(WHAT TO PRODUCE): Please render every line of the data below as a Markdown table with the columns Row and Line, skipping blank lines. Leave the pictures out of the table.

(MATERIAL PROVIDED):
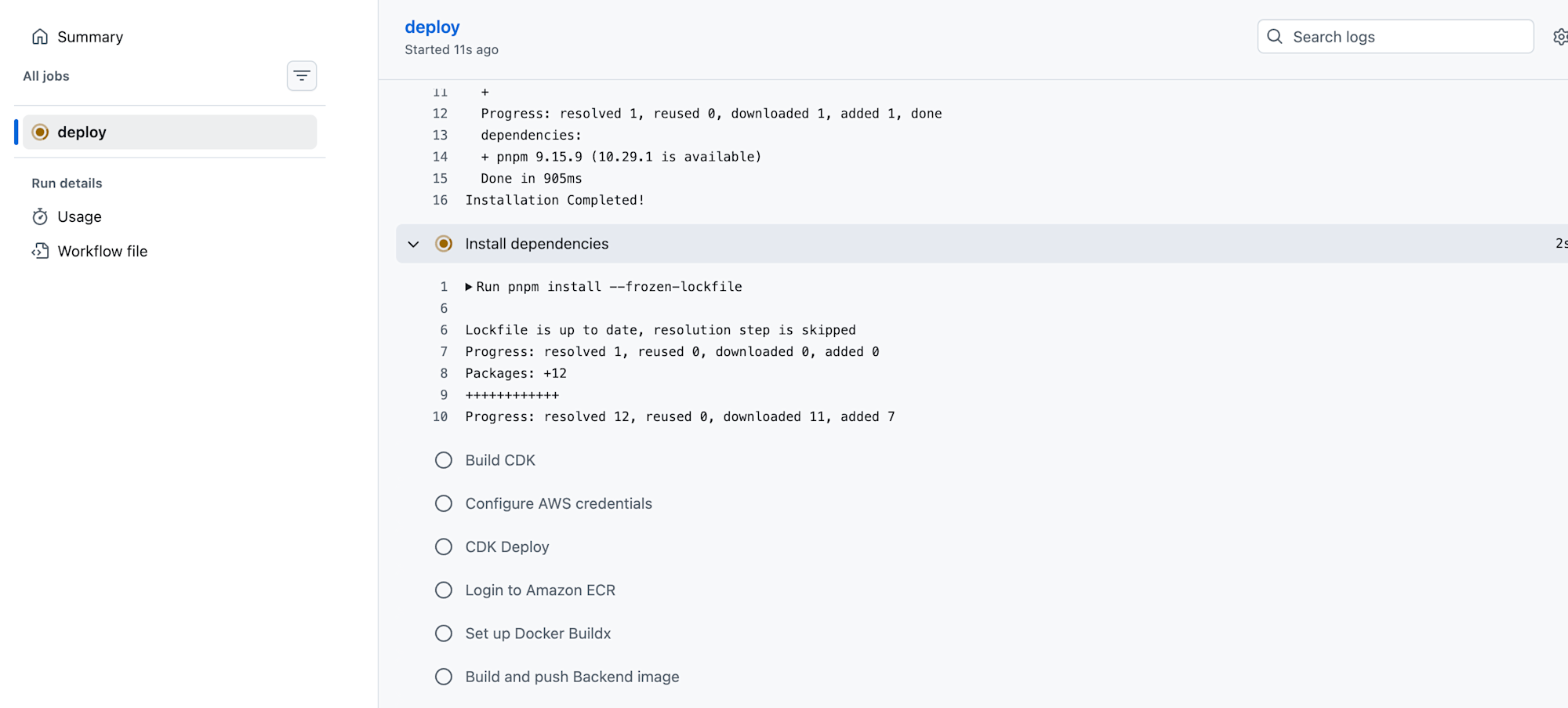
Task: Click the deploy job in-progress status icon
Action: point(40,133)
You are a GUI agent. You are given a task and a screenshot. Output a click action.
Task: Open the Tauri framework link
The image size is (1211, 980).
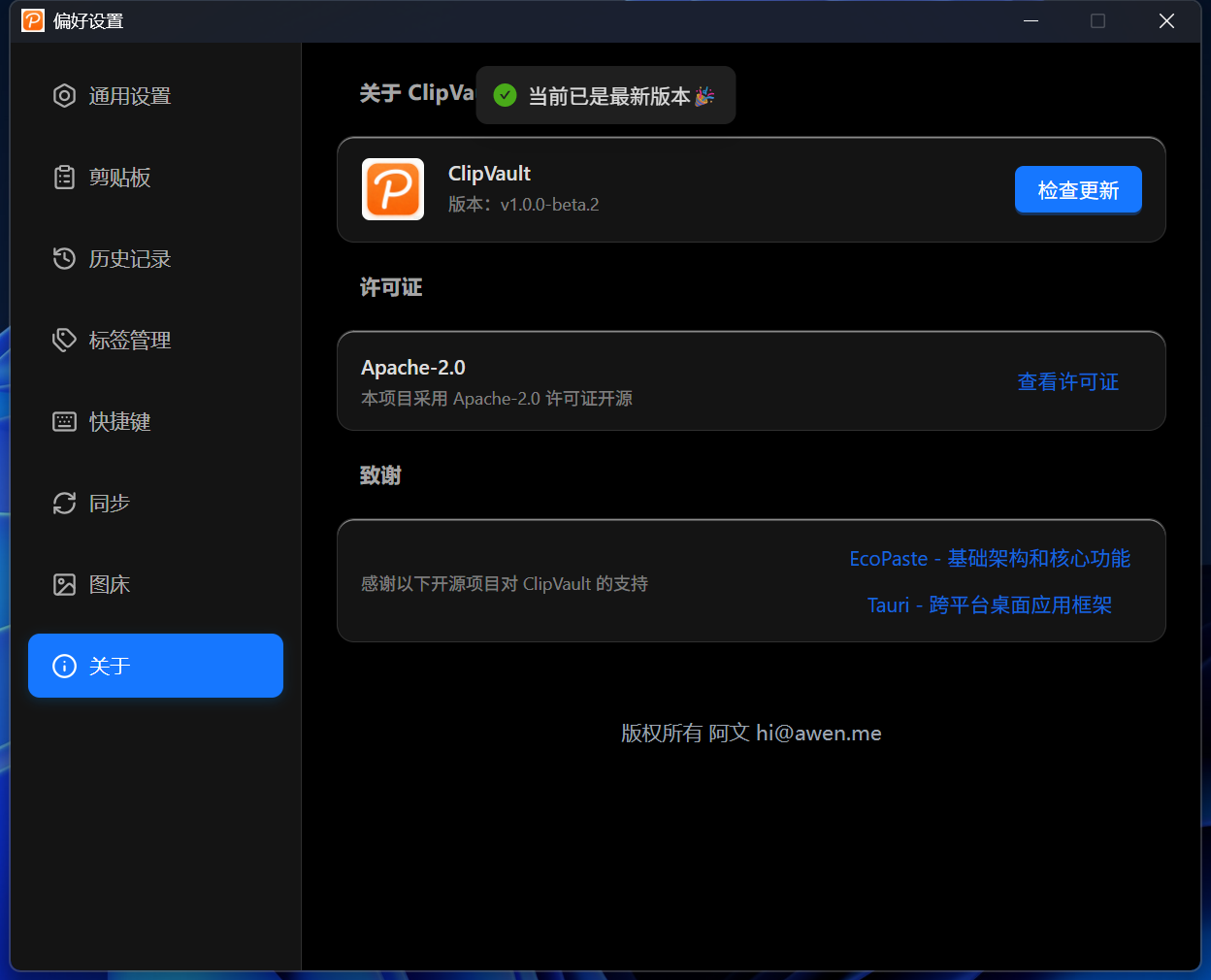[990, 604]
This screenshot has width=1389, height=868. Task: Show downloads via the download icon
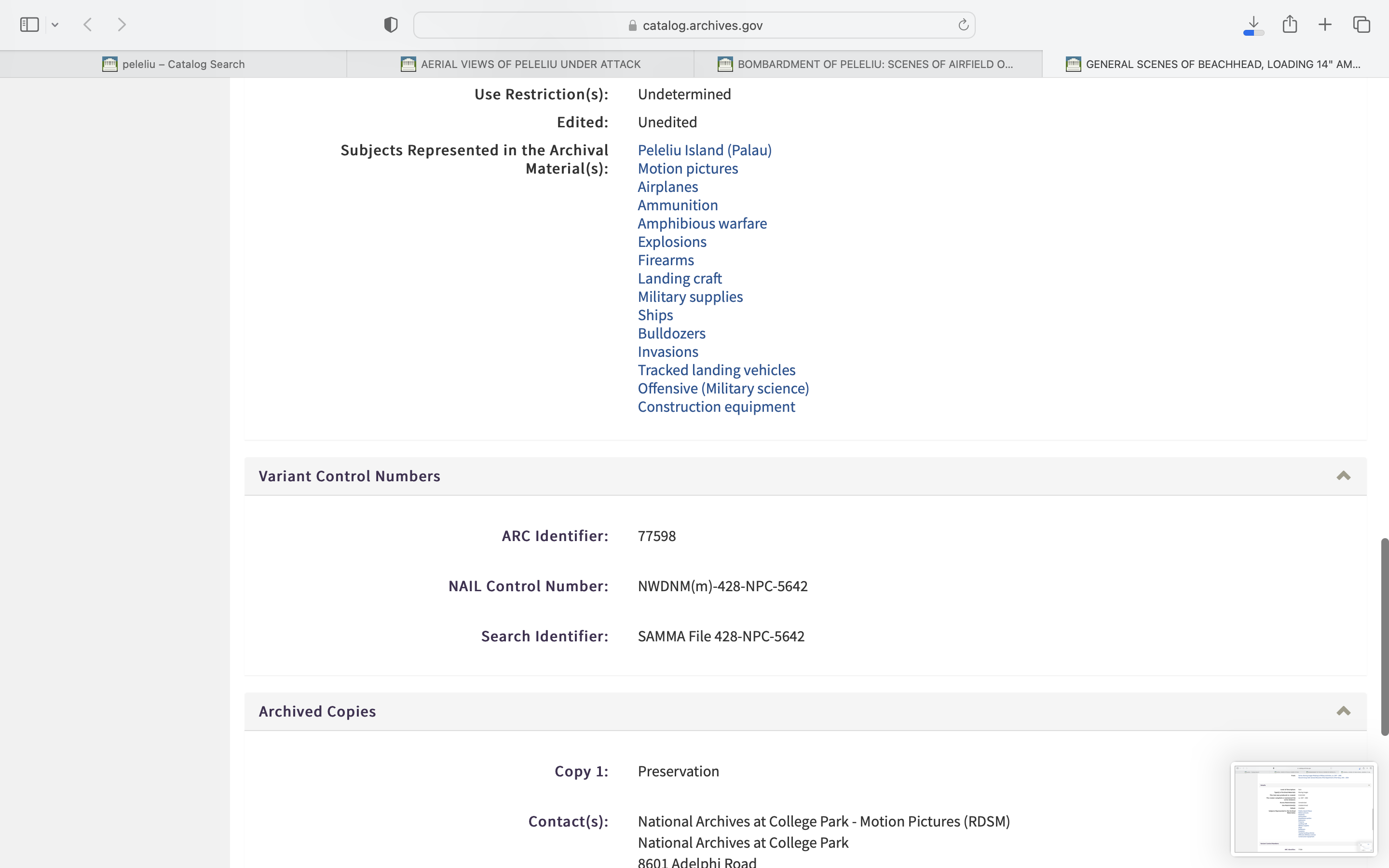pyautogui.click(x=1253, y=25)
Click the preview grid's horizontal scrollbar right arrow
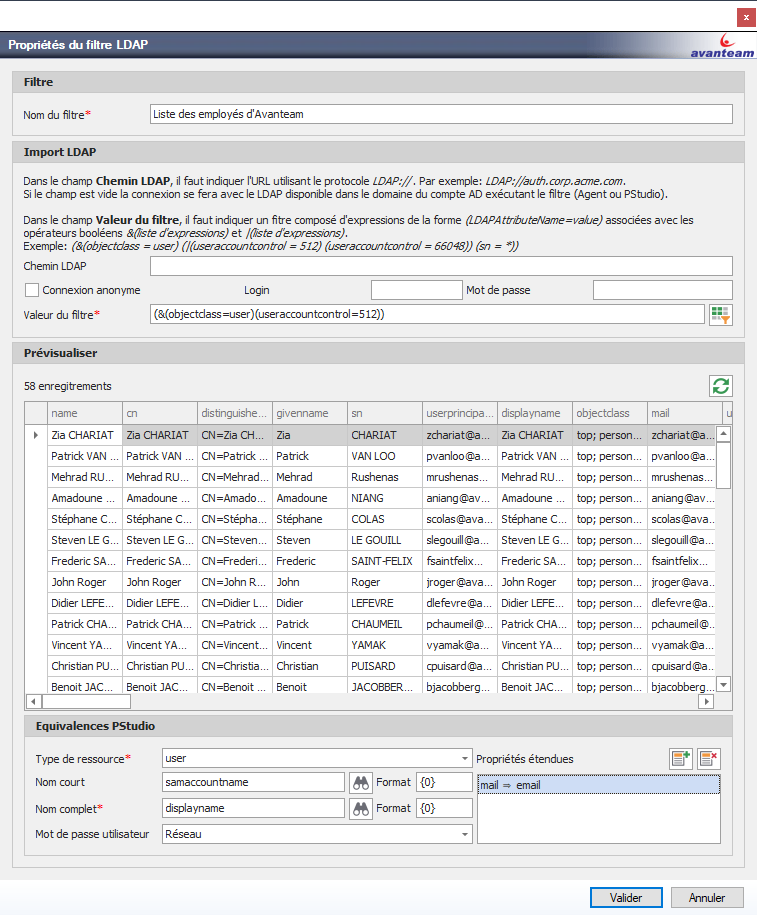This screenshot has height=915, width=757. pos(706,702)
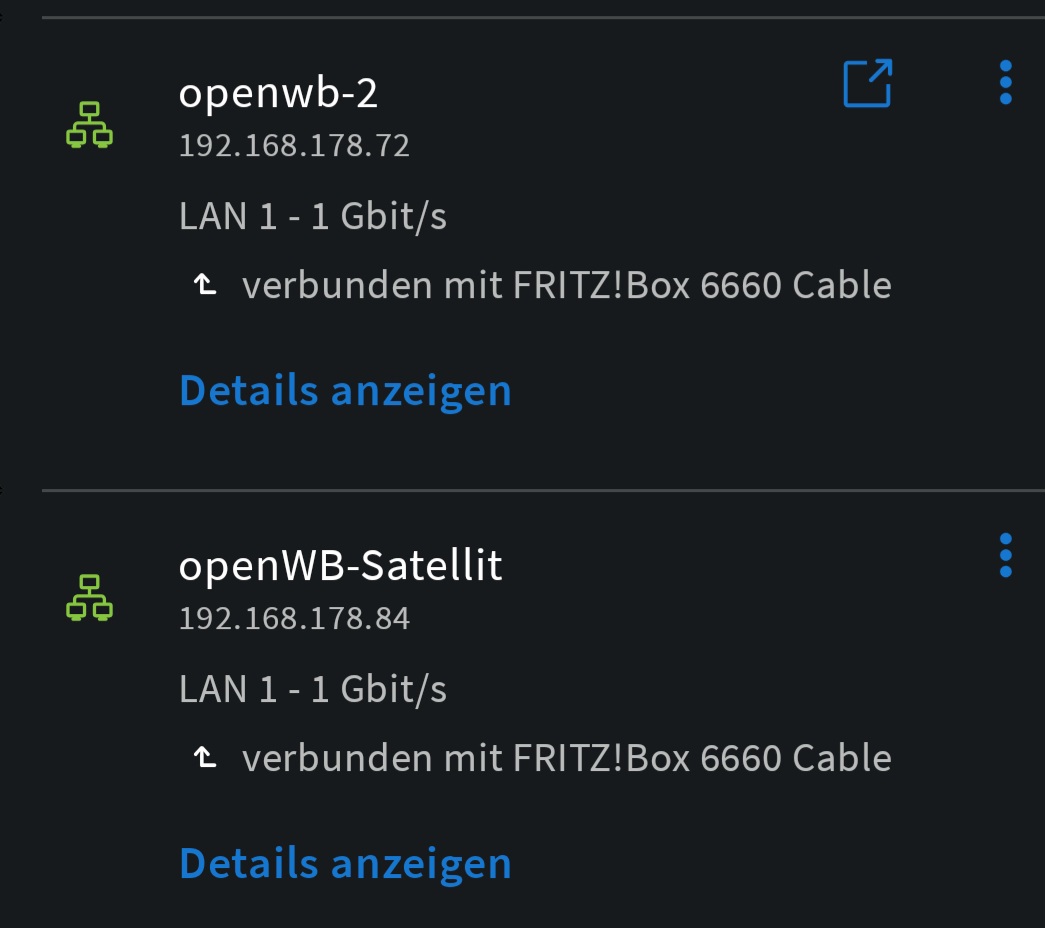Image resolution: width=1045 pixels, height=928 pixels.
Task: Click the green network icon for openwb-2
Action: click(x=91, y=126)
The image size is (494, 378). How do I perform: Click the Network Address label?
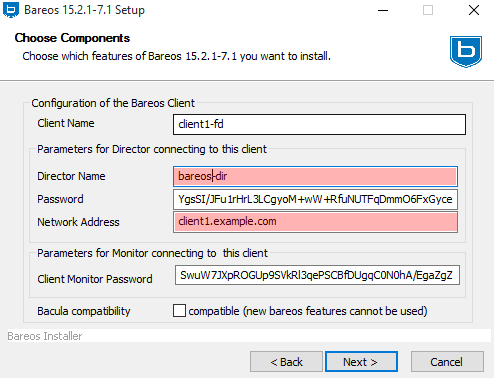click(78, 222)
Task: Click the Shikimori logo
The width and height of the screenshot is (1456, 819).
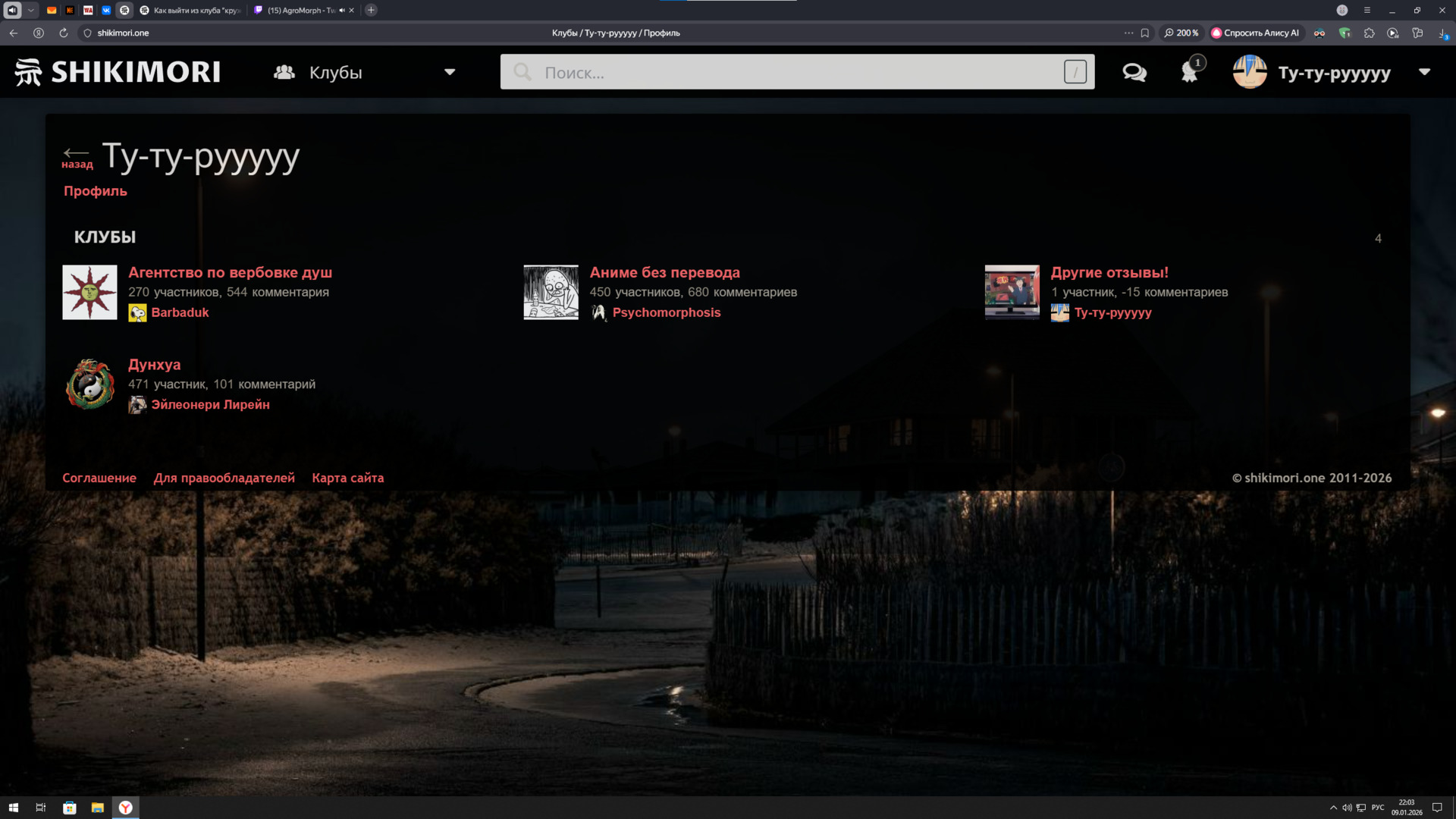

(THE OUTPUT):
| Row | Line |
|---|---|
| 1 | Task: Click the deploy job in-progress status icon |
| 2 | Action: point(40,133) |
| 3 | You are a GUI agent. You are given a task and a screenshot. Output a click action. |
| 4 | Task: Open the Tauri framework link |
| 5 | The image size is (1211, 980). |
| 6 | [990, 604] |
| 7 | This screenshot has width=1389, height=868. Task: Show downloads via the download icon |
| 8 | pyautogui.click(x=1253, y=25) |
| 9 | Click the preview grid's horizontal scrollbar right arrow |
| 10 | This screenshot has height=915, width=757. pos(706,702) |
| 11 | Image resolution: width=1045 pixels, height=928 pixels. |
| 12 | Task: Click the green network icon for openwb-2 |
| 13 | Action: click(x=91, y=126) |
| 14 | The image size is (494, 378). How do I perform: Click the Network Address label? |
| 15 | click(78, 222) |
| 16 | Task: Click the Shikimori logo |
| 17 | The width and height of the screenshot is (1456, 819). |